Matterhorn Experience Report

Since August 2016, Galois has been funding the development of Matterhorn, a Haskell terminal client for the MatterMost chat system. Recently, our core development team—Jonathan Daugherty, Jason Dagit and myself—made the first public release of Matterhorn. In this post we’ll discuss our experience building it.

All three of us—as well as several other coworkers—were used to terminal-based clients for chatting, clients like irssi, weechat, finch, and glirc. After Galois started using the web-based MatterMost system, we wanted to continue using that style of client. We tried using the IRC “bridge” for MatterMost, a system that would intercept messages from MatterMost and would forward them as though they were IRC messages, thus allowing us to use the IRC client of our choice. This was sufficient for simple chatting but it quickly became apparent that it wasn’t really enough: MatterMost is one of a new crop of chat systems that includes features like indefinite persistent history, editing and deletion of past messages, rich formatting, metadata, and so forth, whereas IRC is still very much based on the metaphor of a stream of simple plain-text messages. The IRC bridge necessarily only exposed only a small subset of MatterMost’s functionality.

Instead of using the IRC bridge, we opted to build our own client that would expose these richer features directly to the user while permitting us to stay in the terminal-based environments that we prefer, allowing us to work in a text-dense and keyboard-controlled setting without sacrificing the richer features of MatterMost. It’s still a work in progress and we still add new features on a regular basis, but we’re very proud of the program that we’ve built so far.

After a few early prototypes in other languages—including Python and Emacs—we decided to write Matterhorn in the Haskell programming language: all three of us were proficient in Haskell and we had already written several libraries which we planned to use in this application. Haskell is a very good general-purpose programming language, but perhaps because of its origins as a research language it doesn’t tend to be a common choice for moderately-sized user-facing applications like this (although another of our coworkers, Eric Mertens, has also written an excellent terminal-based IRC client, glirc, in Haskell). We wanted to write an experience report about writing this kind of project in Haskell, commenting on the parts that worked very well, the parts that didn’t work out as well, and various aspects of writing this kind of software.

Programming the terminal with Brick

A major reason we chose to use Haskell was that we wanted to be able to use brick, a library of Jonathan’s creation designed for building terminal-based user interfaces using higher-level layout combinators.

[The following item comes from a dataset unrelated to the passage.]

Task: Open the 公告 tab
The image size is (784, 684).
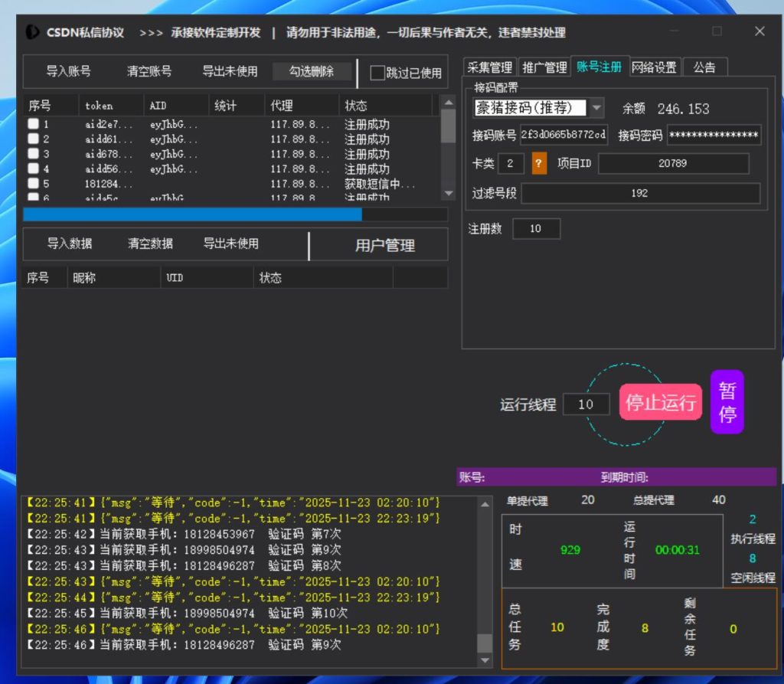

One of our design goals with Matterhorn was to maintain a user experience that closely matches that of the official web client, simultaneously sticking to the metaphors of the original client and making transition from the web client to the terminal painless. This meant that we’d need to be able to program non-trivial terminal interfaces quickly, both during initial development and when MatterMost releases new features. We also knew that we’d be exploring the UI design space to find a good terminal alternative to the MatterMost web interface so we’d need to be able to quickly prototype new interface ideas. Brick allows us to do that by writing our interfaces declaratively and by separating event handling, state updates, and drawing from each other. This helped facilitate a relatively clean separation of concerns while making rapid prototyping of new user interface ideas very inexpensive.

Managing state with lenses

We used lenses from the very start, and this turned out to be a spectacular choice.

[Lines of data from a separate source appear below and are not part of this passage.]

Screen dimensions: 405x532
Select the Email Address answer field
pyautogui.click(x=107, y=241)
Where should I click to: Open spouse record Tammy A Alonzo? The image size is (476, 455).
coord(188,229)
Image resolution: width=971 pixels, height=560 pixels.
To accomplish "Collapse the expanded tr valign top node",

In general, lenses helped us manage access to our increasingly complex ChatState application state type. As the application evolved, more fields were added to the state, some fields became record types, and soon the ability to reach into the application state to read or write became critical for writing comprehensible state transformations and event handlers. The variety of composition and transformation primitives available with lenses made sophisticated state transformations concise.

An unexpected advantage of using lenses is that they’re excellent for helping with data representation refactoring. At various points we found that our main ChatState type had gotten overly large and we needed to refactor it into smaller chunks. But almost every operation in Matterhorn uses some part of the ChatState and many of them involve updating multiple fields of the state. Even a rename of a single state field could involve touching several parts of the program, to say nothing of a deeper reorganization of its fields.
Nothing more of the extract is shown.